David Henkes, a principal at Technomic, presented data from a study at the IFPA BB #:378962 Foodservice Conference July 25, that shows foodservice segment growth in 2024 is about 90 percent of what it was in 2019. And it’s not projected to reach 2019 levels until 2028.
This decade-long setback isn’t solely due to pandemic restrictions on all levels of foodservice, Henkes said. The data shows that rising costs and concerns about shelf-life are the two biggest factors that operators say hinder them in making a full recovery.
Labor is also a major factor, he said, but that’s nothing new: “We had a survey in 1970 [about foodservice concerns], and the biggest concern was labor.”
When foodservice is broken down into segments, the strongest is foodservice in retail, followed by restaurants and bars. The segment most damaged and slowest to return is travel and leisure.
“Personal travel is way up, but business travel has not recovered,” Henkes said. “On the increase is ‘bleisure,’ the mixing of the two.
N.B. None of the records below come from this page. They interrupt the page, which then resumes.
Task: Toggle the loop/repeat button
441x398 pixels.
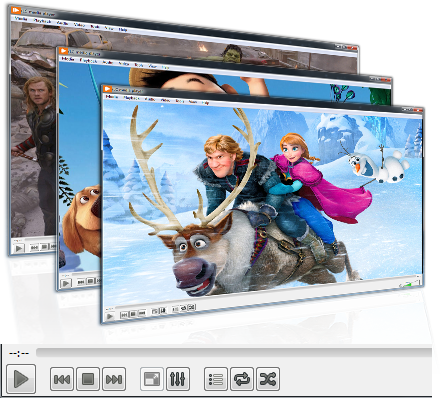Action: (x=242, y=379)
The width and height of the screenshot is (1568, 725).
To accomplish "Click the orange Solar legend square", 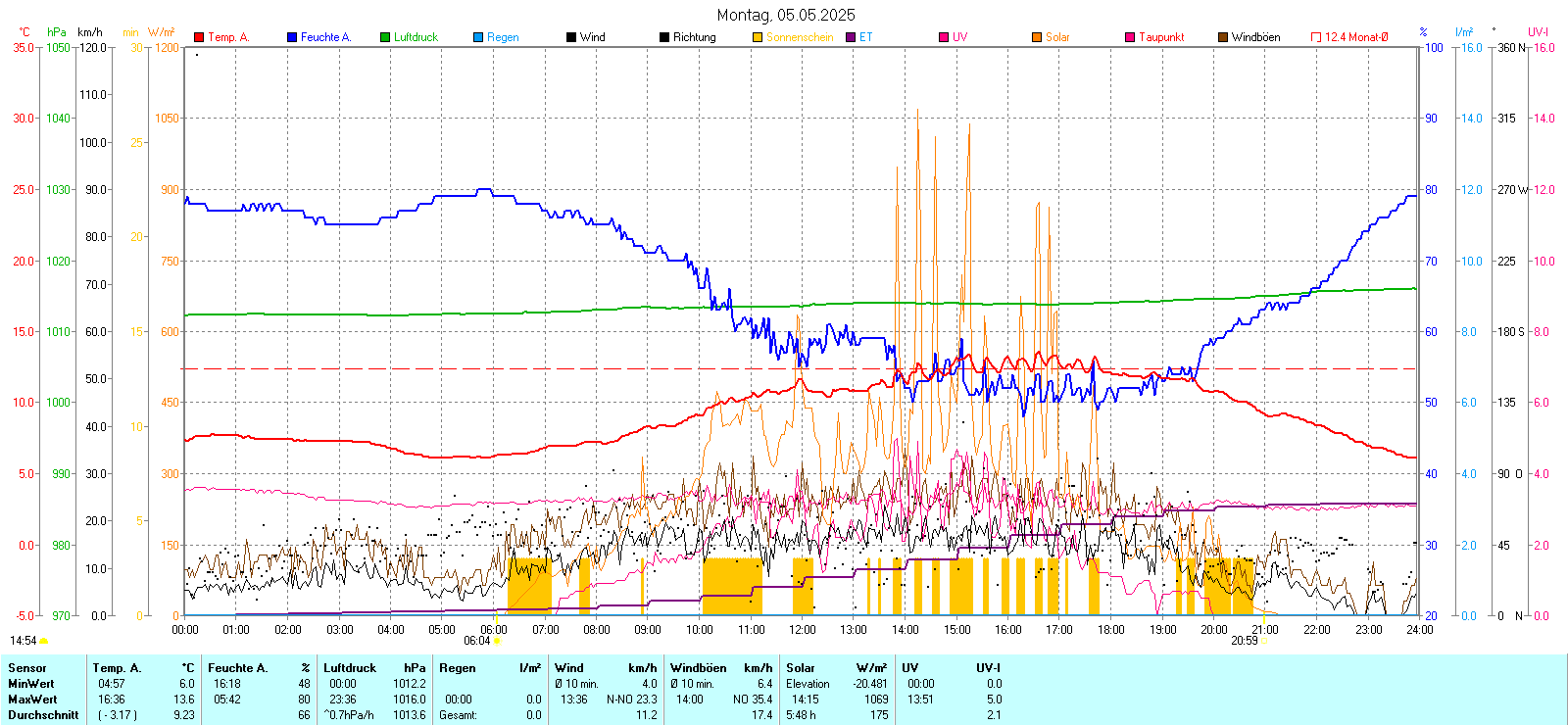I will tap(1037, 37).
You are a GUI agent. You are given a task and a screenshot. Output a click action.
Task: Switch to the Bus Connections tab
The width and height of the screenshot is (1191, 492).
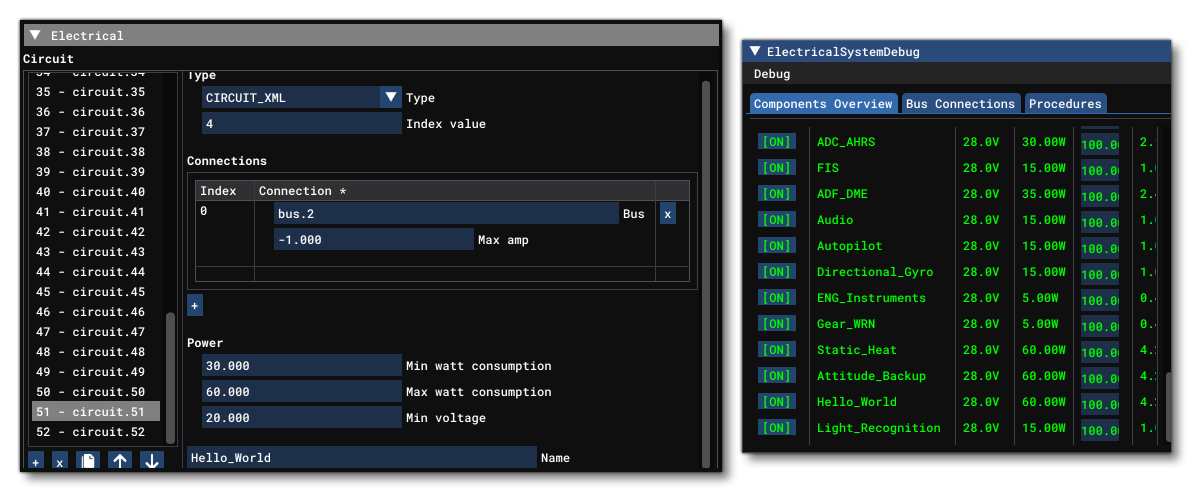point(960,104)
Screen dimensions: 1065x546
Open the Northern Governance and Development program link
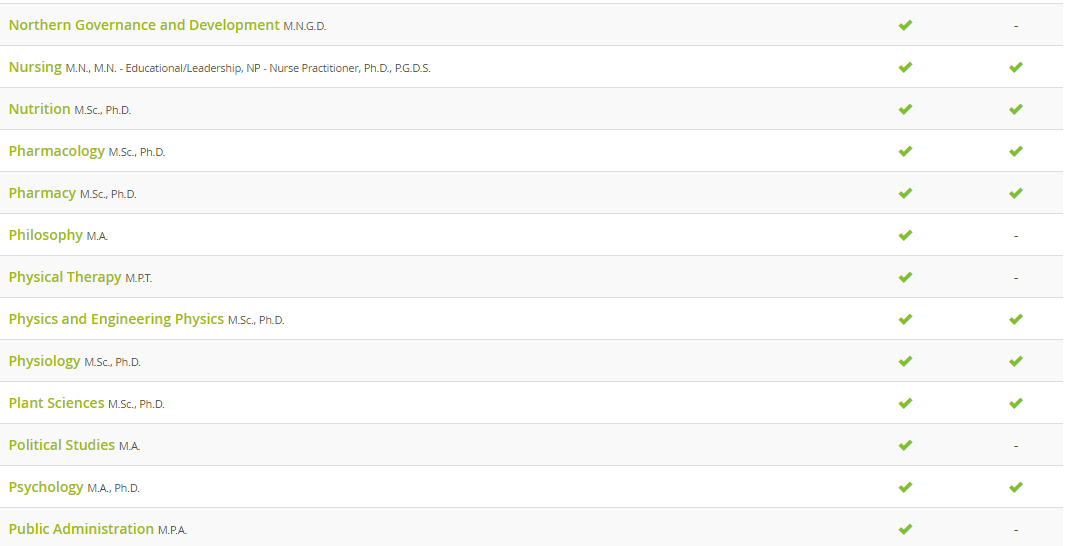pos(144,25)
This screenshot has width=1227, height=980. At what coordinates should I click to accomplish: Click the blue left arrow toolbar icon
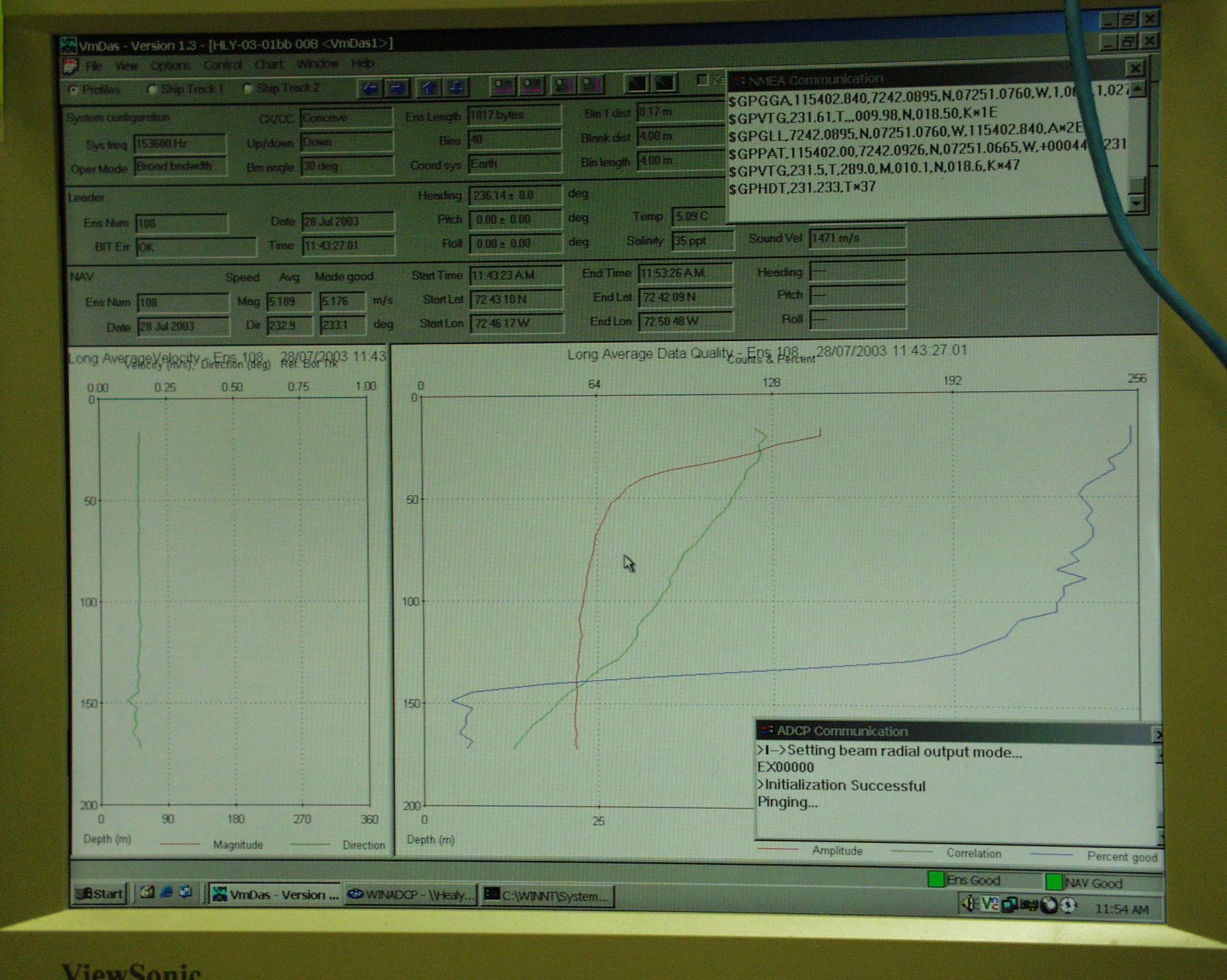(370, 88)
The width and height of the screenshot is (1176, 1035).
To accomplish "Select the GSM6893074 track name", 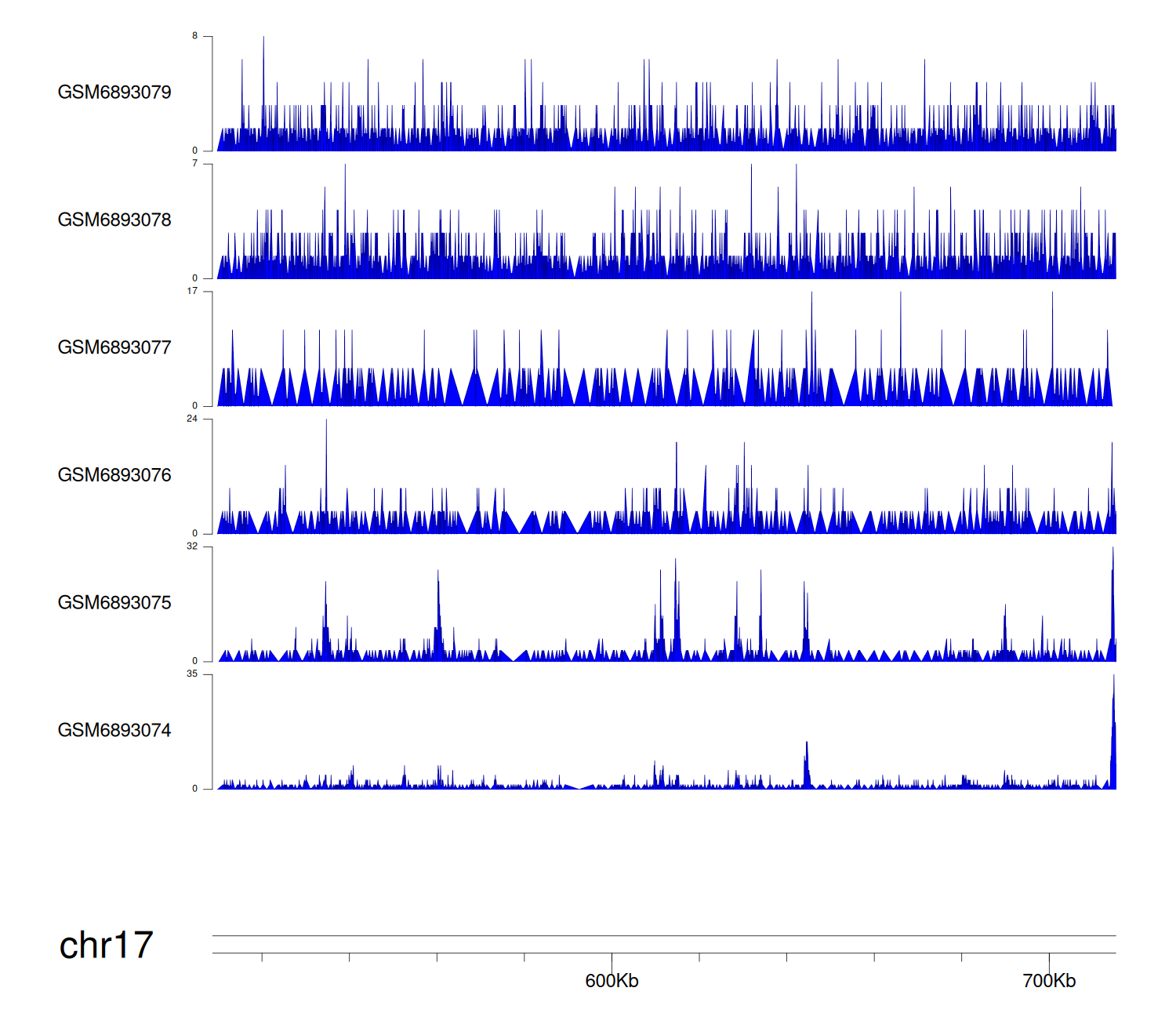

The events business is booming. People visit offices less because people aren’t in their offices as much, but they go to events.”
Event catering can be a big opportunity for fresh produce to make gains, he said.
Other trends are positive for fresh produce growth in foodservice. For example, Henkes said the beverage category is growing, and many drinks include fresh fruit.
Another trend is the growth of limited-time-offers, which he said are perfect for fresh fruits and vegetables since their volume has more volatility, and it also plays into seasonality.
While health and wellness is a growing trend for diners, indulgence remains a prime motivation.
“Consumers will pay for things they can’t do at home, so menus have to be innovative, [and operators] have to develop and train staff to deliver it,” Henkes said.
Looking five years in the future, Henkes said produce is projected to grow more in segments such as supermarket foodservice, full-serve restaurants, and travel and leisure.
He also noted opportunities in education and health care, where health and wellness have more importance than indulgence.